Reliance on foreign-made drugs could undermine national security, experts say

WASHINGTON, D.C. (NBC) – Health officials want to reduce the country’s dependence on foreign-made pharmaceutical ingredients. The issue took center stage at a House Commerce subcommittee hearing Wednesday.

According to the FDA, only 28% of the active pharmaceutical ingredients, which are the drug’s basic building blocks, are actually manufactured in the U.S. the remaining are produced in other countries with 13% being in China.

Director of the Center for Drug Evaluation and Research Dr. Janet Woodcock said, “There’s no incentive to make these drugs. You could make, if you’re a genetic manufacturer, you could make newer generics that have much higher prices. And so people drop off, and so maybe the last person standing is in someplace far away.”

Experts are citing lower labor costs, lighter regulation and the pressure to made drugs cheaper as some of the factors for the shift. However, experts say that has also made it harder for regulators to police the quality.

## [Provided records]
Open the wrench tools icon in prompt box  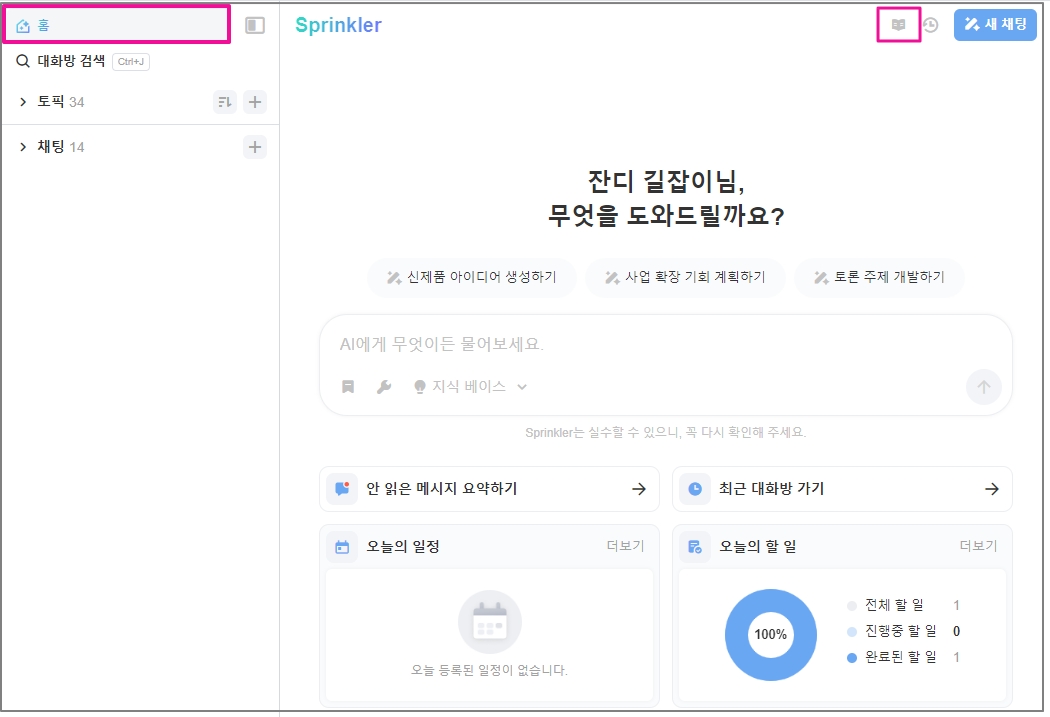click(383, 387)
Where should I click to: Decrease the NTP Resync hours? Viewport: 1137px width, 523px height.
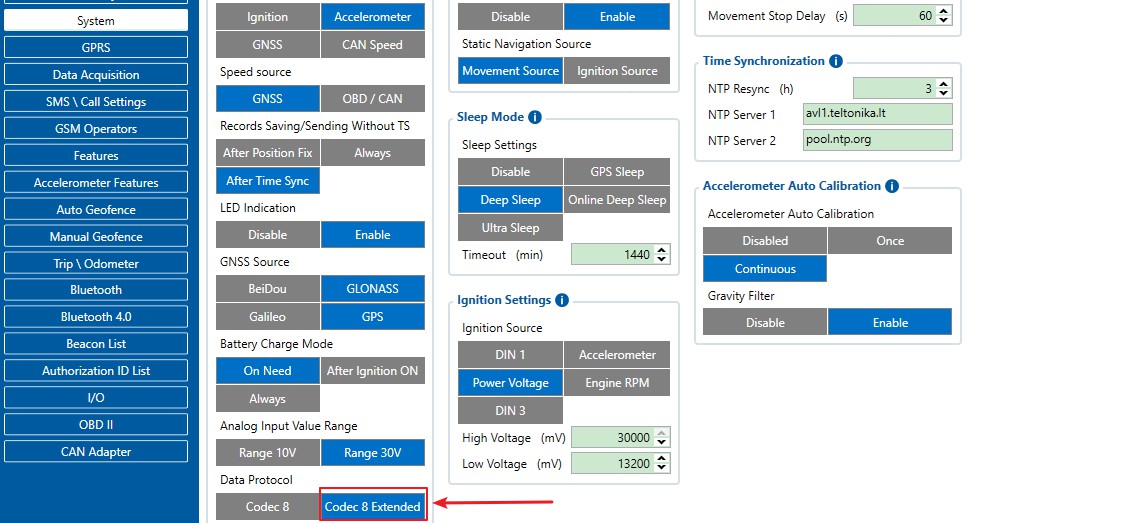pyautogui.click(x=945, y=93)
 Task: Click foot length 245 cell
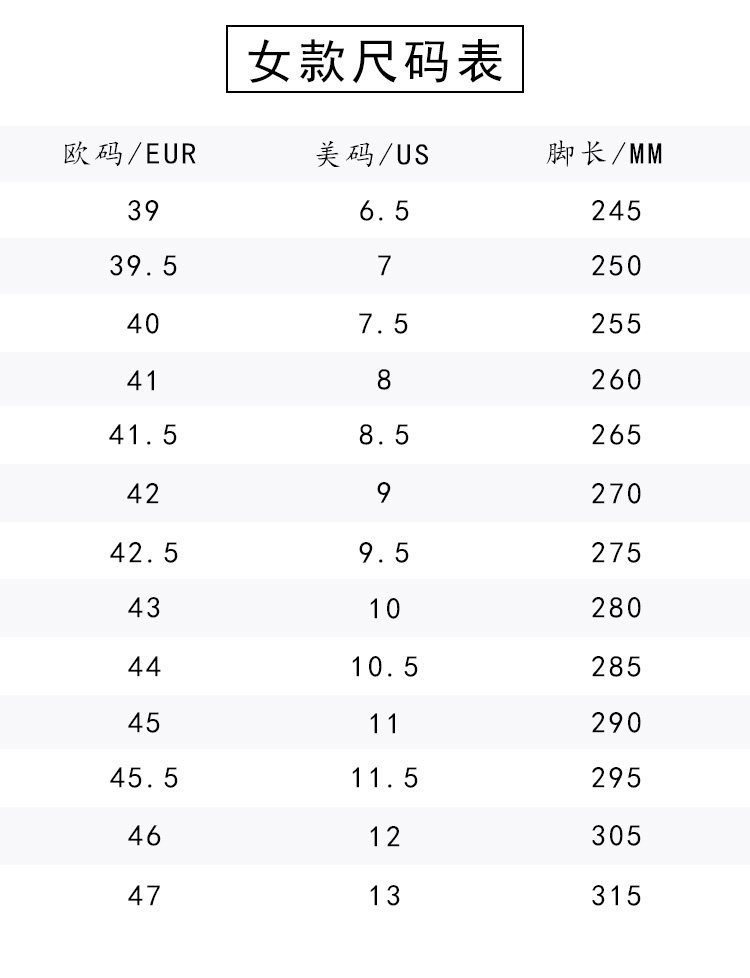pyautogui.click(x=616, y=211)
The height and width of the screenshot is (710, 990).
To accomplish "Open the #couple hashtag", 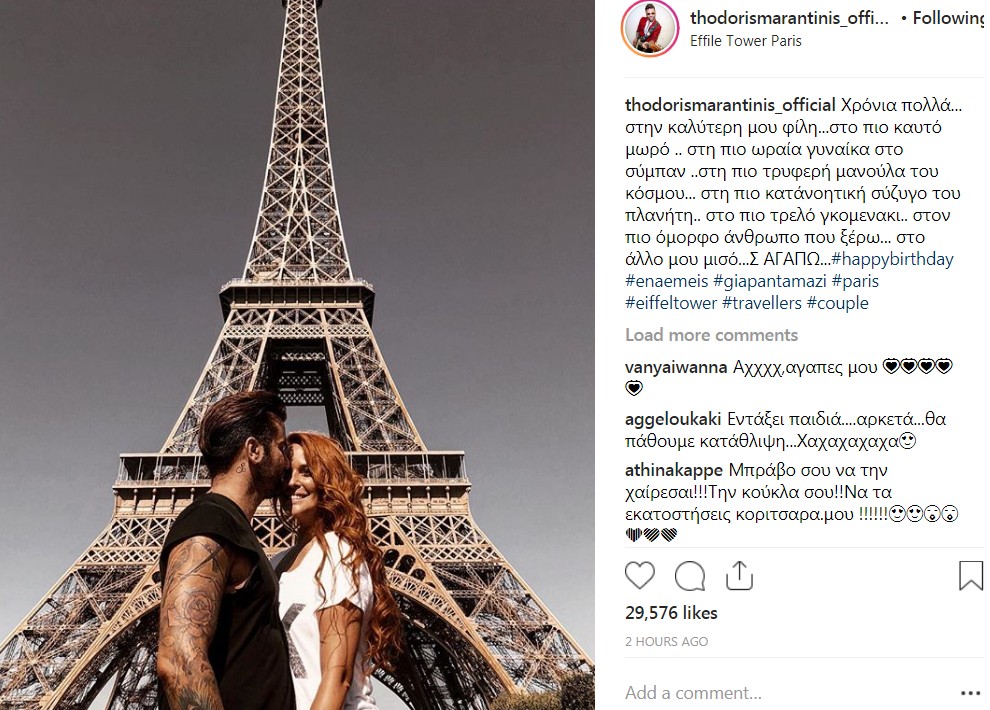I will [837, 303].
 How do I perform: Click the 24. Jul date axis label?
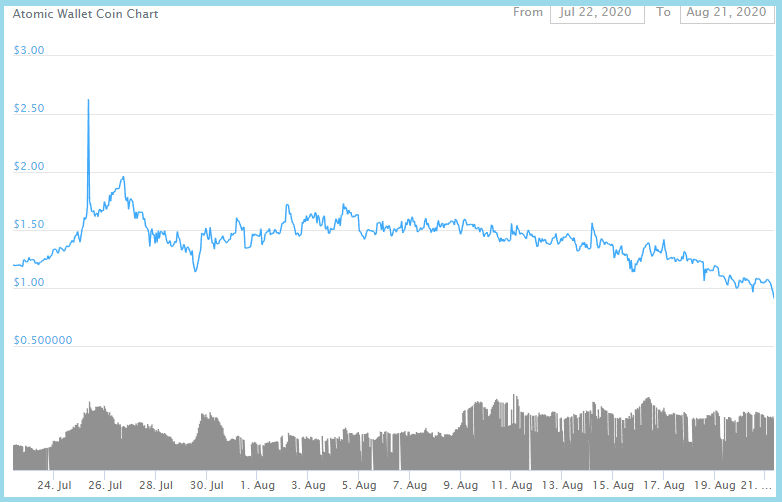pos(54,485)
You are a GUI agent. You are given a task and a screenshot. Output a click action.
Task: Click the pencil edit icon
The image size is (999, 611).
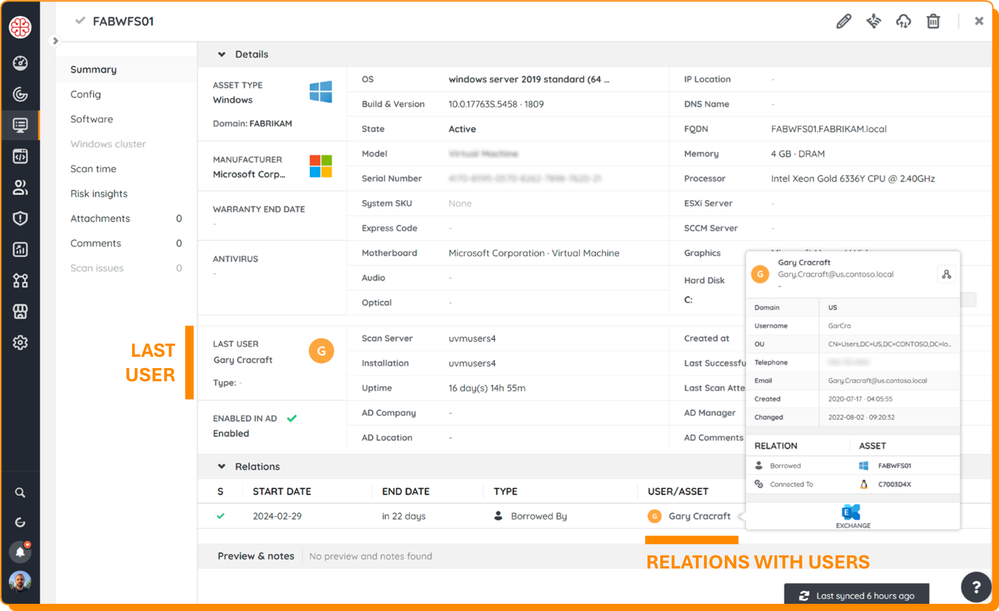(x=843, y=21)
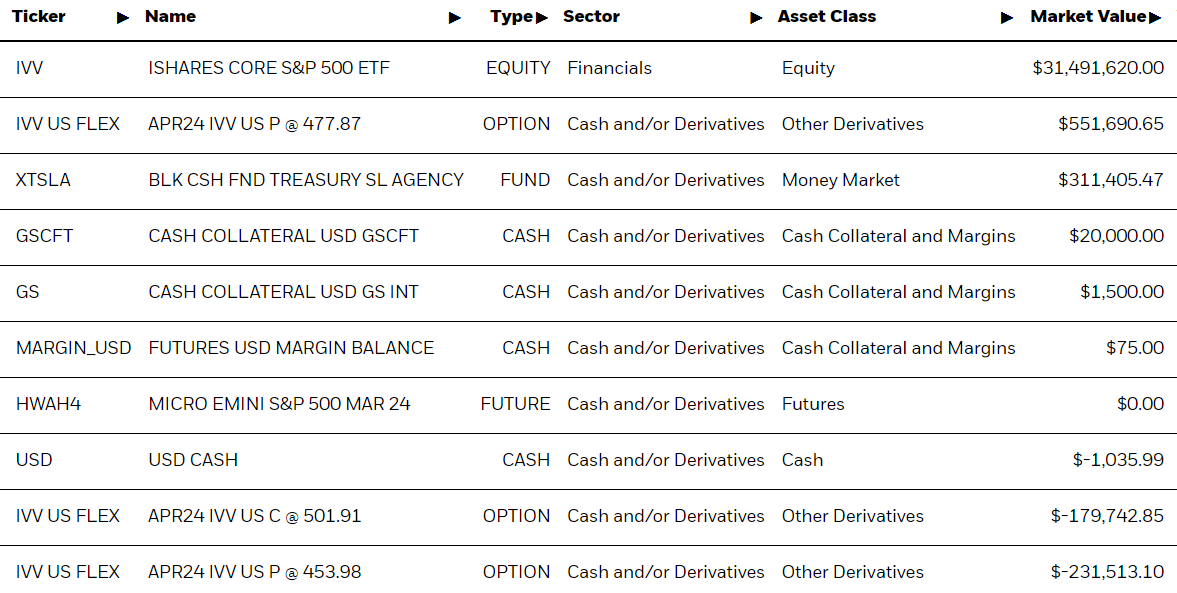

## [Tasks and exercises]
A. Rewrite the paragraph of the article on foreign-made drugs that begins "WASHINGTON, D.C. (NBC)" as a single shorter sentence that keeps its main facts.
B. Update the passage of the article on foreign-made drugs that starts at the words "Reliance on foreign-made" and stops after "being in China.", replacing "China" with "India".
C. Write what comes next in the article on foreign-made drugs, starting after its final sentence.
The lines are separate material with no connection to the article on foreign-made drugs.

## [Task answers]
A. Health officials aim to cut the country's reliance on foreign-made pharmaceutical ingredients, which was the focus of a House Commerce subcommittee hearing on Wednesday.

B.
Reliance on foreign-made drugs could undermine national security, experts say

WASHINGTON, D.C. (NBC) – Health officials want to reduce the country’s dependence on foreign-made pharmaceutical ingredients. The issue took center stage at a House Commerce subcommittee hearing Wednesday.

According to the FDA, only 28% of the active pharmaceutical ingredients, which are the drug’s basic building blocks, are actually manufactured in the U.S. the remaining are produced in other countries with 13% being in India.

C.
“To paraphrase Samuel L. Jackson, ‘What’s in your medicine cabinet?’ Our citizens have a right to know,” state Michael Wessel of the U.S.-China Economic Security Review Commission.

Experts say this reliance on other countries could pose a risk to national security.

“In terms of global medical supply chains, increasingly all roads lead to China. Those roads are rocky, sometimes treacherous and all to often, unsafe,” Wessel said. “I would say they have weaponized certain responses to the current tariff tensions, trade tensions between our two countries to try to maximize their political response. They could very well do it in this sector if they so chose.”